Oct 18, 2023 2 min read

French court order operators of defunct file-sharing site to pay €489 million in damages

A French court has handed down jail sentences to two men involved in running a long defunct file-sharing service called T411 - and also ordered them to pay €489 million in damages, €18 million to French collecting society SACEM

French court order operators of defunct file-sharing site to pay €489 million in damages

A French court has handed down jail terms to two people previously involved in running a popular file-sharing service and awarded copyright owners a staggering €489 million in damages.

The French authorities managed to shut down T411 - a torrent tracker with over five million registered users - back in 2017. Although it primarily catered towards a French-speaking audience, and had moderators within France, the service's founder was based in Canada and a key system operator was a Ukrainian living in Sweden.

Criminal proceedings then began and they recently reached their conclusion in the Criminal Court in Rennes. Both the founder - identified as Mr Jolicoeur in the French press - and the system operator Mr Voitenko were found guilty of crimes in relation to the running of the copyright infringing file-sharing operation.

Jolicoeur was sentenced to three years in jail and ordered to pay a €150,000 fine. However, he remains in Canada and wasn't present in court for the sentencing. The French authorities are now relying on their Canadian counterparts to respond to an international arrest warrant that has been issued.

Voitenko was handed over to the French authorities as they began their criminal investigation back in 2017 and, as a result, he was detained in France for a few months in that year. He was handed an eighteen month jail term, though most of it was a suspended sentence meaning that - given the time he has already spent in detention - he won't return to prison.

However, there remains the matter of the mega-damages also awarded by the French court. Given the scale of the T411 operation, judges decided to set damages at a massive €489 million.

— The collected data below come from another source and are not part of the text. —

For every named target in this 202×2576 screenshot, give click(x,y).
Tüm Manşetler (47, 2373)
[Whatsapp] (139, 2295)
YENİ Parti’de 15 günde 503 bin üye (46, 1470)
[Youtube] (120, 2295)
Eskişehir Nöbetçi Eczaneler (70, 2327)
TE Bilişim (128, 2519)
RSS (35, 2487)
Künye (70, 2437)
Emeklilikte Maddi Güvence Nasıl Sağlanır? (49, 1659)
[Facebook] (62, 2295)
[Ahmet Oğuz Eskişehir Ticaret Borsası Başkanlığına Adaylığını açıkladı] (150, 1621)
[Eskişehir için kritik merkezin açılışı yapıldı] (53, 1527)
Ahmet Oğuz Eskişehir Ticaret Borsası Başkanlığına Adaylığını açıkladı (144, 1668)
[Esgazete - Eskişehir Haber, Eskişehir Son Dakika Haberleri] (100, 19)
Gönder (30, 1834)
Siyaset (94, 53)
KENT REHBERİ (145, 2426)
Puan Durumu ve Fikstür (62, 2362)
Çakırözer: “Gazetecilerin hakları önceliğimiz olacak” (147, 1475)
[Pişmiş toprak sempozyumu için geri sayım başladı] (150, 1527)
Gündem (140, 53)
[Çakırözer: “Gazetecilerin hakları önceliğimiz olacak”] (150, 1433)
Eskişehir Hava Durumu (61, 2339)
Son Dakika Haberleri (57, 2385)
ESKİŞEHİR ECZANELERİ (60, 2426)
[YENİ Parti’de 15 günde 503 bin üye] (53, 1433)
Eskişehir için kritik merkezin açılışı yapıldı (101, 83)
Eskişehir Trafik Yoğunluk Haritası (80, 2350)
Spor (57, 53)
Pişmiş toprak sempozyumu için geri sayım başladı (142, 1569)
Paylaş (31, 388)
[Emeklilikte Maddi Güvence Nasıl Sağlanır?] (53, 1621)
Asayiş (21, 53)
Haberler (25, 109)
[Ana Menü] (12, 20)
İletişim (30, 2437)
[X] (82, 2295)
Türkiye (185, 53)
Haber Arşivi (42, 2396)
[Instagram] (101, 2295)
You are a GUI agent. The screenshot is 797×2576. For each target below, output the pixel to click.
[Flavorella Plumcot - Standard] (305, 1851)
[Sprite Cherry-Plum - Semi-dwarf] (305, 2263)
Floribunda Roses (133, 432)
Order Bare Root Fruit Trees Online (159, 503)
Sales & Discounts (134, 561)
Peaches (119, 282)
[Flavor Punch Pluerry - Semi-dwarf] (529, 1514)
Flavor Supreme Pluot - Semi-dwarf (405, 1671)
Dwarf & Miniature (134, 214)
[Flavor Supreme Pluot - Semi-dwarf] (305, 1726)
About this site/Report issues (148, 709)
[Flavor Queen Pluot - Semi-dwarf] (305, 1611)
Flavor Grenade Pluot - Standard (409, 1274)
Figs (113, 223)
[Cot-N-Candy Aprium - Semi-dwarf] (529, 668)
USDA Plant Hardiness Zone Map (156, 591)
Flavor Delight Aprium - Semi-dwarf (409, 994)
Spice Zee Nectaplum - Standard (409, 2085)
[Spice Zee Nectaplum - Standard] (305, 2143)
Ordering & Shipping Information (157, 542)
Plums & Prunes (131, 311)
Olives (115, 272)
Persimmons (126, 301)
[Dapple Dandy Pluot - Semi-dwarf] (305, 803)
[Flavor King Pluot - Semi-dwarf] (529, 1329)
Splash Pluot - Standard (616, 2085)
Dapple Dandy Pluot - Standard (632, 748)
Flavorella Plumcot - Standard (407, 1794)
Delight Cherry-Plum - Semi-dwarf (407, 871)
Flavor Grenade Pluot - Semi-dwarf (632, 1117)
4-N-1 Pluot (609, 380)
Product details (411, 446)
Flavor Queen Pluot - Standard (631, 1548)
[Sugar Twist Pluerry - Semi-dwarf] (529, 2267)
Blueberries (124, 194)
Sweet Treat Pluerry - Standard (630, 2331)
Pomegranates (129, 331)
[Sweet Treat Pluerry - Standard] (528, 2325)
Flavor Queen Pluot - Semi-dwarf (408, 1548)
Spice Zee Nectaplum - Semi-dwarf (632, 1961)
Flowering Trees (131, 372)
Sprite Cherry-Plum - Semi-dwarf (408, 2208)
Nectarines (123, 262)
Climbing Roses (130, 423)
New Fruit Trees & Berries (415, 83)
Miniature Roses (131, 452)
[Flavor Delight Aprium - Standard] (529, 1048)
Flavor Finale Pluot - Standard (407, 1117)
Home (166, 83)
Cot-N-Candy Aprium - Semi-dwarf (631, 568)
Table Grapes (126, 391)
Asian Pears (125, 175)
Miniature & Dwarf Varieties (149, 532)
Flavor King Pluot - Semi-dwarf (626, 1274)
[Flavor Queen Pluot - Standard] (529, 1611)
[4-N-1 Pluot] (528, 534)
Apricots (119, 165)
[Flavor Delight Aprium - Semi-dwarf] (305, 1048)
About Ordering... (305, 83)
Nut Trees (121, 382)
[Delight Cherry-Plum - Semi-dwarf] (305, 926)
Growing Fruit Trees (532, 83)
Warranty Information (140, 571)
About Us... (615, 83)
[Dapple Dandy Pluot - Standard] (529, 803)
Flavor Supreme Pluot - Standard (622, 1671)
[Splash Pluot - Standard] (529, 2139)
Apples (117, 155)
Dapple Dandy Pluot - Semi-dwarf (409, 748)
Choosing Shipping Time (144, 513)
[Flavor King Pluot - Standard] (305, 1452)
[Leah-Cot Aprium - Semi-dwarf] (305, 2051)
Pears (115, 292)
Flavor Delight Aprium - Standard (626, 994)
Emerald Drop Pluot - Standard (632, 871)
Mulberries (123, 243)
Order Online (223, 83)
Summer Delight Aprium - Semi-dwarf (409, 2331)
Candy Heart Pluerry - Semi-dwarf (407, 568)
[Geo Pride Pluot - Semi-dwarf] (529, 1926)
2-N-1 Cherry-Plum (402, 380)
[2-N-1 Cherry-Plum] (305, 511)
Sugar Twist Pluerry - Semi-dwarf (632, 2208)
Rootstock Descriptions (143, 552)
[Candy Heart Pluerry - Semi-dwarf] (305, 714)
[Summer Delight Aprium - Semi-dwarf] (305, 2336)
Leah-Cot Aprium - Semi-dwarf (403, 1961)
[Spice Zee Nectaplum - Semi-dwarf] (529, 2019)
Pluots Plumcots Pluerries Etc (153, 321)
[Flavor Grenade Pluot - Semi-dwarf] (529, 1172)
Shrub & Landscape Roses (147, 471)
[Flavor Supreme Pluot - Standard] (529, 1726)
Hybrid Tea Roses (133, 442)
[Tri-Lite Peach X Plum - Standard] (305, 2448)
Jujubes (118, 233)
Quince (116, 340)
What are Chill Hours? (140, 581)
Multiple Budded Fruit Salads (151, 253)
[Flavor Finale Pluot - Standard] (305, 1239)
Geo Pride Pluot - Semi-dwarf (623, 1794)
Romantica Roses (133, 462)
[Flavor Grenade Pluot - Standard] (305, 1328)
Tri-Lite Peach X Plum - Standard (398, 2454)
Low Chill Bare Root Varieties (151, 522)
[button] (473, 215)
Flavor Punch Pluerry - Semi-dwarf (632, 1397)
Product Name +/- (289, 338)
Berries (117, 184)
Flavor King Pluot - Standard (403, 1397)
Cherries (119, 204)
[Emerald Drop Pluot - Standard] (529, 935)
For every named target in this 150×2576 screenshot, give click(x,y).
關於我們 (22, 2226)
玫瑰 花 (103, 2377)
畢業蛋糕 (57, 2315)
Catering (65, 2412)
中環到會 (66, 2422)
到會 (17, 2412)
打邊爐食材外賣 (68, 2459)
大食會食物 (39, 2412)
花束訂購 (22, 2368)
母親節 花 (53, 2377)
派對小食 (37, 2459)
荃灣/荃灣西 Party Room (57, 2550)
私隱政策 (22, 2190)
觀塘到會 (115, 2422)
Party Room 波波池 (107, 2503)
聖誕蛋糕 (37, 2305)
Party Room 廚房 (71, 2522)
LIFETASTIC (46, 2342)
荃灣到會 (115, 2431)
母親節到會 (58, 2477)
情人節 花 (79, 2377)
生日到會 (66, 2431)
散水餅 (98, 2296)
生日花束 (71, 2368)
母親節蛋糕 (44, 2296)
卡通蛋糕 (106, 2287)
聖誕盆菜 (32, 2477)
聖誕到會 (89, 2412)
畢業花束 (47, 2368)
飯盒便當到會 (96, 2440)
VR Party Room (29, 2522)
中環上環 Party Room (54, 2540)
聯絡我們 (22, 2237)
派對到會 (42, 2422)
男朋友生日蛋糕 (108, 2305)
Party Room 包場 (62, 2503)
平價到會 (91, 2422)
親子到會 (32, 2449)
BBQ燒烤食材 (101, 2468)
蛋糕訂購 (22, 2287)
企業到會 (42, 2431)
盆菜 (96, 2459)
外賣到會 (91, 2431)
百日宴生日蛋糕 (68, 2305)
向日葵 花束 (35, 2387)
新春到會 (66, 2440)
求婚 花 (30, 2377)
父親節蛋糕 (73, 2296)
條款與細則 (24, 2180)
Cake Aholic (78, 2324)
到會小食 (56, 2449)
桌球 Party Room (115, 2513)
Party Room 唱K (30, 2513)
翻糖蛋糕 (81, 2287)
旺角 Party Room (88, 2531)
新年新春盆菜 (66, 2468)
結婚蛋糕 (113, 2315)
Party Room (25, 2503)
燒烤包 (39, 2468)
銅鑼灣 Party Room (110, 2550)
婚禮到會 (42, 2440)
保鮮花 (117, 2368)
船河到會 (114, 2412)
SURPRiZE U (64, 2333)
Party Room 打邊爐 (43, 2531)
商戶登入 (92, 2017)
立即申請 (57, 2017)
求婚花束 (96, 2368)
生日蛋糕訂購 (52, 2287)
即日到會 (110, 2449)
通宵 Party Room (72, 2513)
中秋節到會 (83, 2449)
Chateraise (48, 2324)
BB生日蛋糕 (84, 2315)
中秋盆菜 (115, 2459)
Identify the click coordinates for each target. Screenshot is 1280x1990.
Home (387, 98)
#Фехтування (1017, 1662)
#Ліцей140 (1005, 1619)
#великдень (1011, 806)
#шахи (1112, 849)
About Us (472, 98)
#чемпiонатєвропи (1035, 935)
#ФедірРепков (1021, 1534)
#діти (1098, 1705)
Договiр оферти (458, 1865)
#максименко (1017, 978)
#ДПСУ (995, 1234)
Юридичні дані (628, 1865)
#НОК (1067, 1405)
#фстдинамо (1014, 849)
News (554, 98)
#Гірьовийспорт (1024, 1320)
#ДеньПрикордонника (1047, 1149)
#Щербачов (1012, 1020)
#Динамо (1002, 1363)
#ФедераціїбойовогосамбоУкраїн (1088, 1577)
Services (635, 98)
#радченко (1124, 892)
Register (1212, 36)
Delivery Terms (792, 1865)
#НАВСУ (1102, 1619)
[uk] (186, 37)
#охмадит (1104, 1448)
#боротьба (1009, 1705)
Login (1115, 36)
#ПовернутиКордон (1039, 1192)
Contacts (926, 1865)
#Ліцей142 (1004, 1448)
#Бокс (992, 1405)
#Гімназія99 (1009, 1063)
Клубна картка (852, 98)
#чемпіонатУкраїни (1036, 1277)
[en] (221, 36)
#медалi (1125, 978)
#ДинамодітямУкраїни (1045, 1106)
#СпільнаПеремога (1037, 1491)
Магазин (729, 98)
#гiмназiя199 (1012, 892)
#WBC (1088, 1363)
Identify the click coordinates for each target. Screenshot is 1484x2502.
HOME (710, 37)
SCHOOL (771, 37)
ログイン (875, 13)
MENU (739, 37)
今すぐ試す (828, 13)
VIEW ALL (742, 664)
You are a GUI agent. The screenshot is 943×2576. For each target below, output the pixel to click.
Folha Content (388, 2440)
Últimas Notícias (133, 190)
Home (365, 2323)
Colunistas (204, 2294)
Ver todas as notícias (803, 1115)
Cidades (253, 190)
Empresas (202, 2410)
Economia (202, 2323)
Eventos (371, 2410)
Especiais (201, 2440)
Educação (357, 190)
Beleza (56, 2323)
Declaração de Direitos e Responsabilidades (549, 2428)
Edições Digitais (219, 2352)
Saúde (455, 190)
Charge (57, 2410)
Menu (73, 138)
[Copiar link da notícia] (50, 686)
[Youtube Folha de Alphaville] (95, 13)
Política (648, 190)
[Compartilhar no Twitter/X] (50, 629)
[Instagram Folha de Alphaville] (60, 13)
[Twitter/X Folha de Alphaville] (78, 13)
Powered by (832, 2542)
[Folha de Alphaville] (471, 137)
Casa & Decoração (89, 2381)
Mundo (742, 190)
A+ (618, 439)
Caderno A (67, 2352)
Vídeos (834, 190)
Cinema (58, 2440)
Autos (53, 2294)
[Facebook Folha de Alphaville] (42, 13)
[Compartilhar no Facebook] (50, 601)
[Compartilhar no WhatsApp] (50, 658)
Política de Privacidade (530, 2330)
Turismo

That is more than ten times the damages awarded when the founders of The Pirate Bay were found guilty of copyright crimes in the Swedish courts, and is significantly more than the $105 million Limewire's founder agreed to pay in an out of court settlement.

Most of the money - if it's ever paid - will go to the movie and TV studios, as most of the content shared via T411 was video-based, although €18 million of the damages are due to French song rights collecting society SACEM.

Voitenko is liable for 30% of the damages, so in excess of €146 million. However, he has said he plans to appeal the ruling and, even if that fails, it seems unlikely he will ever be able to pay anywhere near that sum.

He told Torrentfreak: “I’m not going to pay it, but even if I am forced to do so, I will quit the job and live on social benefits for jobless people instead. Otherwise, I need to work 3500 years to pay [damages of that scale]".